Redam Keresahan Warga, Sri Sultan HB X Jamin DIY Kondusif di Tengah Polemik Pemasangan Pagar Mal
Yoseph Hary W August 05, 2026 07:14 PM

 

TRIBUNJOGJA.COM - Gubernur Daerah Istimewa Yogyakarta (DIY) Sri Sultan Hamengku Buwono X memastikan kondisi wilayahnya tetap aman dan kondusif menyusul munculnya keresahan masyarakat terkait isu keamanan di balik pemasangan pagar tinggi di sejumlah pusat perbelanjaan. 

Penegasan ini disampaikan merespons polemik pembangunan pagar di Pakuwon Mall Yogyakarta, Kabupaten Sleman, yang pengerjaannya saat ini dihentikan sementara untuk meredam spekulasi publik.

Ditemui pada Rabu (5/8/2026), Sultan HB X menyatakan bahwa fenomena pemasangan pagar di pusat perbelanjaan tidak hanya terjadi di Yogyakarta, melainkan juga di wilayah lain seperti Jakarta dan Jawa Timur.

Persepsi keliru

Ia menilai, persepsi yang keliru di masyarakat memicu lahirnya isu yang tidak berdasar terkait kondisi keamanan suatu daerah.

"Ya, sebetulnya kekhawatiran masyarakat saja.
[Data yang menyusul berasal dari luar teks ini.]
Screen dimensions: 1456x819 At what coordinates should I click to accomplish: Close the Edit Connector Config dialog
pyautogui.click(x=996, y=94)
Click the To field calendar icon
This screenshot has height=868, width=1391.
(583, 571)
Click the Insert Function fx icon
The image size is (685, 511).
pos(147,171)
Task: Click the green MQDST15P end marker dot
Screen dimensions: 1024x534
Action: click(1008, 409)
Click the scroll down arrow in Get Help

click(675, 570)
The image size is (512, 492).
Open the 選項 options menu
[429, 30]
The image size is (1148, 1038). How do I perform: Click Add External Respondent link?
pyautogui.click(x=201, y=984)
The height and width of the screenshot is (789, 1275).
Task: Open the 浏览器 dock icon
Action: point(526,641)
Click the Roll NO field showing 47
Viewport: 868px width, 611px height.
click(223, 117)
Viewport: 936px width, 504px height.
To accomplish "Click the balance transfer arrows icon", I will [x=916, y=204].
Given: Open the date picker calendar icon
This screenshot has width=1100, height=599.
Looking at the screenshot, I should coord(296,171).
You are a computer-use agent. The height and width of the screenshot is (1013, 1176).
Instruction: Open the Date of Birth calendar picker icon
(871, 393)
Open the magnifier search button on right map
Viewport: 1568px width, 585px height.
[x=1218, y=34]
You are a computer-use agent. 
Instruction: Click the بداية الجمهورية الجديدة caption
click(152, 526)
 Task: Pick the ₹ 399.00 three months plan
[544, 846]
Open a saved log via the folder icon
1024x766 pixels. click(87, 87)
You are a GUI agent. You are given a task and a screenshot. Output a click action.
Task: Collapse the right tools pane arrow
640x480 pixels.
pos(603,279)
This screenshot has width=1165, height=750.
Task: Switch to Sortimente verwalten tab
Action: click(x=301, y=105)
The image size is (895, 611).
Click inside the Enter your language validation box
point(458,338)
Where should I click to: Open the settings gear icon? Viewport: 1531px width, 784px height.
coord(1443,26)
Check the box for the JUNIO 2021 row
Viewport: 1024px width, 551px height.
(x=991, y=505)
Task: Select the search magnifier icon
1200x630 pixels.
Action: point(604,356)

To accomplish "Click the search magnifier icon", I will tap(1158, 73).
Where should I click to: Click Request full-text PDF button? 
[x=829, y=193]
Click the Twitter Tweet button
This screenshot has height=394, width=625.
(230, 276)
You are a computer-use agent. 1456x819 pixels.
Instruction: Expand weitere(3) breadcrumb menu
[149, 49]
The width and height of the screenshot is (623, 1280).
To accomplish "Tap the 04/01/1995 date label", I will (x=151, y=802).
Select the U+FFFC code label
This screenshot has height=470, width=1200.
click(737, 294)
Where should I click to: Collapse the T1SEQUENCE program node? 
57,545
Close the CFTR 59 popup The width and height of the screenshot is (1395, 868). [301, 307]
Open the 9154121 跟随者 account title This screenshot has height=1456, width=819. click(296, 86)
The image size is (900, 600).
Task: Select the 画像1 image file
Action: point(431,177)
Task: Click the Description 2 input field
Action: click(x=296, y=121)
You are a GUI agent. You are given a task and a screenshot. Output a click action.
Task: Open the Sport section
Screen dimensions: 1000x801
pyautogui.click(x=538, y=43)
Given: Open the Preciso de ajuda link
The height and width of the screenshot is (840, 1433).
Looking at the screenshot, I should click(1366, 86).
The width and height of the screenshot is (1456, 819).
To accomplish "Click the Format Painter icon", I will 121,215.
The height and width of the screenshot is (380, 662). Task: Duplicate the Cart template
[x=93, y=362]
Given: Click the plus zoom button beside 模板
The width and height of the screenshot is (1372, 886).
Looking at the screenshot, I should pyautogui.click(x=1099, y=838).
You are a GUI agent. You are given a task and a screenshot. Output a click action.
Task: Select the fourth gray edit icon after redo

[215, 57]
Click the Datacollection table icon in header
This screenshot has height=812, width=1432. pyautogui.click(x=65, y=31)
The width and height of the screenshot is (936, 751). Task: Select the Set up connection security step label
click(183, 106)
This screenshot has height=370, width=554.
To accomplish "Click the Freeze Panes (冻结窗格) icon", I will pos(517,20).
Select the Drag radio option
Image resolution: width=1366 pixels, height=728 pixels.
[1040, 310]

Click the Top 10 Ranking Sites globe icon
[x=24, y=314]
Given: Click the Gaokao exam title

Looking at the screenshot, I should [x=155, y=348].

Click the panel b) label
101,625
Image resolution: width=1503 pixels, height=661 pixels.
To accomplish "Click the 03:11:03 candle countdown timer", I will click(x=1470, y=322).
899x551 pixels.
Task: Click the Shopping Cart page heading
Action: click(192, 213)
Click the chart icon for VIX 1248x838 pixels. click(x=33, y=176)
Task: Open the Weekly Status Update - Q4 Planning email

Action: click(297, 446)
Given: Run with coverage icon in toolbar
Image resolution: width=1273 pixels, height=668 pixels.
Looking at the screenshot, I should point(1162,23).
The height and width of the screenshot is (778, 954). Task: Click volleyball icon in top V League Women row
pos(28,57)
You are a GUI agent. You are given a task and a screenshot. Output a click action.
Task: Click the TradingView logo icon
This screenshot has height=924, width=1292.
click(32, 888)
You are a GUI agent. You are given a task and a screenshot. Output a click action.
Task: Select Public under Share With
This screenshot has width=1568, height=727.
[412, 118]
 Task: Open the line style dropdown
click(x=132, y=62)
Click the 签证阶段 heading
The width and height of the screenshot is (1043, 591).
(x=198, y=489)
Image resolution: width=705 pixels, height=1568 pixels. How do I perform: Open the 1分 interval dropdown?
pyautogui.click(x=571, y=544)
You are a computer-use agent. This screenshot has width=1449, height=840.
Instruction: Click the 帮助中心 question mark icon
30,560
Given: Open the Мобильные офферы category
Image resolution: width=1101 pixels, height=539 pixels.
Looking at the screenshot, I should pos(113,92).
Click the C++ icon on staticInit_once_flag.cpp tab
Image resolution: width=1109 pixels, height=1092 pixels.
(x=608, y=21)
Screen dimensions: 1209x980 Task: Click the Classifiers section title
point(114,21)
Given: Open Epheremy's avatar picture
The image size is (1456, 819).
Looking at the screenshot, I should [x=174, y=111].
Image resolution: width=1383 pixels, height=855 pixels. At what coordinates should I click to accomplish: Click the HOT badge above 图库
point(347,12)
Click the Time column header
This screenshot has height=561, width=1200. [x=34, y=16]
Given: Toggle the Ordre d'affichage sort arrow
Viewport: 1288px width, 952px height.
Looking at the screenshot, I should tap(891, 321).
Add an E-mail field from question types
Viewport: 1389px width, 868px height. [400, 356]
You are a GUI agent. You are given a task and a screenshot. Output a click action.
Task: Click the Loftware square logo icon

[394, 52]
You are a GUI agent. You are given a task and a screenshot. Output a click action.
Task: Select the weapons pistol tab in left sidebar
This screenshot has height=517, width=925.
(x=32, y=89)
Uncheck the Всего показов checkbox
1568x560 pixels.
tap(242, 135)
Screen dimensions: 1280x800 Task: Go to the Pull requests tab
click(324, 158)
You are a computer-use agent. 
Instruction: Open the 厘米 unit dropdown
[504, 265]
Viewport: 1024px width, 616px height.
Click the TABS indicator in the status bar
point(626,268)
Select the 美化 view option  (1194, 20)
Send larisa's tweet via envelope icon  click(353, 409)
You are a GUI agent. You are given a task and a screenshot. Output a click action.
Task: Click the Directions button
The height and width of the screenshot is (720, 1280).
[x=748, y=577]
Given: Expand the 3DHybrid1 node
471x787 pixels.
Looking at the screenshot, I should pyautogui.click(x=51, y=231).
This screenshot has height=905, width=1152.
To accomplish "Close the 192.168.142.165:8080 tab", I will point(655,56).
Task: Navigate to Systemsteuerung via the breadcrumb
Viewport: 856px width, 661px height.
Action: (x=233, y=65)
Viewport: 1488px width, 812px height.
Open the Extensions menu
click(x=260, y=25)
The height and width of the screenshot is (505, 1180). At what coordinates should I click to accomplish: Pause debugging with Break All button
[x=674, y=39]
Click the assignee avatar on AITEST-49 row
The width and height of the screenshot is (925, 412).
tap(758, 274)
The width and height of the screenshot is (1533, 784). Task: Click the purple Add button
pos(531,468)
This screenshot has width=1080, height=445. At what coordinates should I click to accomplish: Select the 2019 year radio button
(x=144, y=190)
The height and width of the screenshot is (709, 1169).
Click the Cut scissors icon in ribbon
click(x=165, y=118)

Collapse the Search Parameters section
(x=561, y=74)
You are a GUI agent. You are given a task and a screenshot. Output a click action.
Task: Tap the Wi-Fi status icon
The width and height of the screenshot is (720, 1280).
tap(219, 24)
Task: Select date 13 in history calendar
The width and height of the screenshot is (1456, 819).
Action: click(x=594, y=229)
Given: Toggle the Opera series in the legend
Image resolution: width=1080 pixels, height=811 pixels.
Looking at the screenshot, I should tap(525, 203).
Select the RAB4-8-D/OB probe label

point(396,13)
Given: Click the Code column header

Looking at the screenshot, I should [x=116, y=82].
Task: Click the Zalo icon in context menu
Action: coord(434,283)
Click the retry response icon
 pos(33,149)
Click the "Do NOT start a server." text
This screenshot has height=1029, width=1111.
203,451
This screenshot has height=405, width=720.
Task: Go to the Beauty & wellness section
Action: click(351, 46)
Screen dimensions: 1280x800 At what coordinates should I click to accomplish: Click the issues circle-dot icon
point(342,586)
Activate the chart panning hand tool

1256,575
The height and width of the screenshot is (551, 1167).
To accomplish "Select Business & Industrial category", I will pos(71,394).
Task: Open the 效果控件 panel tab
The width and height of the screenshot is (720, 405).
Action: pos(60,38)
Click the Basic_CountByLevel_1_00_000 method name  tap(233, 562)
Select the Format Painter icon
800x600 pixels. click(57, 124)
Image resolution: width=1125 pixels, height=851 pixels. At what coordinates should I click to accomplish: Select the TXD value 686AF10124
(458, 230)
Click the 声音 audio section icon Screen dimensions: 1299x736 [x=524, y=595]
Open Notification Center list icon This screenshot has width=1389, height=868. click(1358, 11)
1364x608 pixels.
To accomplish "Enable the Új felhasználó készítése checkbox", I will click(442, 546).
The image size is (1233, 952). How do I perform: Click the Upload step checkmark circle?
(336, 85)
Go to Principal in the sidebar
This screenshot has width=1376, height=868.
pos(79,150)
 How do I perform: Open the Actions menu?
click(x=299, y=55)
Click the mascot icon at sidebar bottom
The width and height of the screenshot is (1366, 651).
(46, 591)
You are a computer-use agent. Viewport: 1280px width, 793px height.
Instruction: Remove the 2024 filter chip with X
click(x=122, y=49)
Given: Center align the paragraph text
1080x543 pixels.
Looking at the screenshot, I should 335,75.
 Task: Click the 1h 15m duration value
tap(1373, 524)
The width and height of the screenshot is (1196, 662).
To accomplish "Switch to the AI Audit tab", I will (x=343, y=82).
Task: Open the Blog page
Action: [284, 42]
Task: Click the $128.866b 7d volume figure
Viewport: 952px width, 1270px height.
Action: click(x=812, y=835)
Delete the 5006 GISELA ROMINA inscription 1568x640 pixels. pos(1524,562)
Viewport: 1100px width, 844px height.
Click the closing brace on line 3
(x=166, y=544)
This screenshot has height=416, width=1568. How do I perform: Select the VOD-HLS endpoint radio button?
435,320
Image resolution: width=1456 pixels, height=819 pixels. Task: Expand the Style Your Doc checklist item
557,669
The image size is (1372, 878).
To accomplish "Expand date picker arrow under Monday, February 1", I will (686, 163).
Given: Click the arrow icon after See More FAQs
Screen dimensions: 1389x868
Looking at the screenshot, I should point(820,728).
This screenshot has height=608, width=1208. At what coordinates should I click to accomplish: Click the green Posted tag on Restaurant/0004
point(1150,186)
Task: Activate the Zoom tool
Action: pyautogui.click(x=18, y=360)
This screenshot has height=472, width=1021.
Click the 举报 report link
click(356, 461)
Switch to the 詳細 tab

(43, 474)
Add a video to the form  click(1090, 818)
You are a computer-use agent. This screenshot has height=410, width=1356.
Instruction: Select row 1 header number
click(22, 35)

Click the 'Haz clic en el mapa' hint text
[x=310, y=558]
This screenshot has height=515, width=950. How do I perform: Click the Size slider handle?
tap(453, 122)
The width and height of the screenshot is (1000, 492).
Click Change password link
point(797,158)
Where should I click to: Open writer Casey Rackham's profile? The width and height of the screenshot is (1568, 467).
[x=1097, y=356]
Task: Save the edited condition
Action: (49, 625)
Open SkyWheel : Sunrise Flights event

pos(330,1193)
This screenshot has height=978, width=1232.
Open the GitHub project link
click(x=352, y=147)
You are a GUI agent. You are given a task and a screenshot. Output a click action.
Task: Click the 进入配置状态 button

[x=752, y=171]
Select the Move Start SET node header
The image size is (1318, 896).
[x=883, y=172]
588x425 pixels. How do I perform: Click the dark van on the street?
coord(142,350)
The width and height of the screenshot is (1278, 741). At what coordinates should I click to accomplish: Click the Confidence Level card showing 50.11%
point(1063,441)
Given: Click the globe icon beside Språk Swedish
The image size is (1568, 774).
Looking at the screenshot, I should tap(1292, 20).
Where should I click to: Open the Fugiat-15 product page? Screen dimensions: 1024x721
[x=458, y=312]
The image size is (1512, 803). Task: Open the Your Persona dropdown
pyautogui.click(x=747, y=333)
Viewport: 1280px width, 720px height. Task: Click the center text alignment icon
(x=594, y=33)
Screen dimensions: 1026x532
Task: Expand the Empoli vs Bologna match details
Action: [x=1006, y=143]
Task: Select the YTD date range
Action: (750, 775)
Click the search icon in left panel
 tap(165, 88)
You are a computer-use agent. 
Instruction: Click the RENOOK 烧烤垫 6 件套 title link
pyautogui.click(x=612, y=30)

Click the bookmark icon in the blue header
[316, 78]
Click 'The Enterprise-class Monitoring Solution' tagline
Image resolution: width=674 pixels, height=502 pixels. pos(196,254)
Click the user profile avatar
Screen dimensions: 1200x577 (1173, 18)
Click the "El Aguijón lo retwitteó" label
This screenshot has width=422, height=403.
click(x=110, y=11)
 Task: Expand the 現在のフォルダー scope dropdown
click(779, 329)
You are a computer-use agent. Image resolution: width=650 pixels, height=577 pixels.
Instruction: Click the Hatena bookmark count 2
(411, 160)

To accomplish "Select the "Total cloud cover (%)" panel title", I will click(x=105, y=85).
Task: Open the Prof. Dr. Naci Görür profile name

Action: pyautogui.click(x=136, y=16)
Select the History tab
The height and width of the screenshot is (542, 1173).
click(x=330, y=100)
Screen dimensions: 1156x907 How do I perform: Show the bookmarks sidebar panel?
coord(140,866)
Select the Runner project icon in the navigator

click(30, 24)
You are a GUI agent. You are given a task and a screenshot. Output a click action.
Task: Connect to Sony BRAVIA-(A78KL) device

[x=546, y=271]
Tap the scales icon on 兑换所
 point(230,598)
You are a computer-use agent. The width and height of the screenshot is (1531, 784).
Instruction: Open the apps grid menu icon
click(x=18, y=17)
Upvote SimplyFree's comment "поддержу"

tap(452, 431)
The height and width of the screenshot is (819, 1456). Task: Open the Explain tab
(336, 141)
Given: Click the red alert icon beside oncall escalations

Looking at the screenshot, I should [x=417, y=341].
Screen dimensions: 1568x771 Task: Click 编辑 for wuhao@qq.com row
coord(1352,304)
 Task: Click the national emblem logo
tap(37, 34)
Ya, kan? Itu kan terus dalam bentuk isu, mal dipagar, dikasih pagar yang tinggi. Kan begitu. Padahal di daerah sampai sekarang masih tergolong kondusif dan tidak ada masalah keamanan," ujar Sultan HB X.

Lebih lanjut, Sultan menekankan pentingnya peran aktif pemerintah daerah dalam menjamin keamanan sehingga pihak swasta atau pengelola mal tidak perlu merasa harus membangun infrastruktur pengamanan ekstra.

"Yang sekarang bagaimana daerah sendiri bisa mengonsolidasi potensi. Itu tidak terjadi. Kan mestinya hal seperti itu yang harus dilakukan," jelasnya.

Penjelasan pengelola mal

Di sisi lain, spekulasi mengenai pemasangan pagar sebagai langkah antisipasi kerusuhan dibantah keras oleh pihak pengelola mal.

General Manager Pakuwon Mall Yogya, Vicky Ratih Wandansari, pada Senin (3/8/2026), mengungkapkan bahwa proyek fisik tersebut murni bertujuan untuk penegasan batas wilayah (perimeter) dan estetika, yang perencanaannya sudah dilakukan sejak tahun 2025.

Vicky menuturkan bahwa mundurnya jadwal pengerjaan proyek ke bulan Agustus semata-mata dikarenakan faktor cuaca, bukan indikator adanya kondisi kedaruratan tertentu di lapangan.

"Sudah perencanaan dari tahun lalu, sudah ada penganggaran sejak tahun lalu, karena di kami memang belum ada pagarnya. Seharusnya kami itu sudah dari pertengahan, dari awal Juli bahkan untuk mengerjakan ini. Mengapa harus dikerjakan di bulan Agustus, karena kami menunggu musim kemarau karena butuh proses mengecat dan sebagainya," papar Vicky.

Pihak manajemen mengaku terkejut dengan narasi yang beredar luas di media sosial yang mengaitkan pembangunan infrastruktur standar tersebut dengan persoalan keamanan daerah.

Vicky menegaskan bahwa seluruh proses pengerjaan dilakukan sesuai regulasi tata ruang yang berlaku dan hanya berfokus pada area yang belum memiliki pembatas fisik.

"Kami juga membangun di sempadan pagar yang sudah sesuai dengan ketentuan, yang mana kami tidak melanggar. Jadi, tidak ada untuk alasan yang bagaimana-bagaimana. Hanya yang perimeter luar saja yang memang belum ada pagarnya. Di sisi belakang yang sudah ada pagar, ya, kami tidak bangun. Jadi, perimeter itu batas antara kami dengan sisi luar, makanya sebetulnya apa yang kami kerjakan itu sudah di sempadan pagar kami," tegasnya.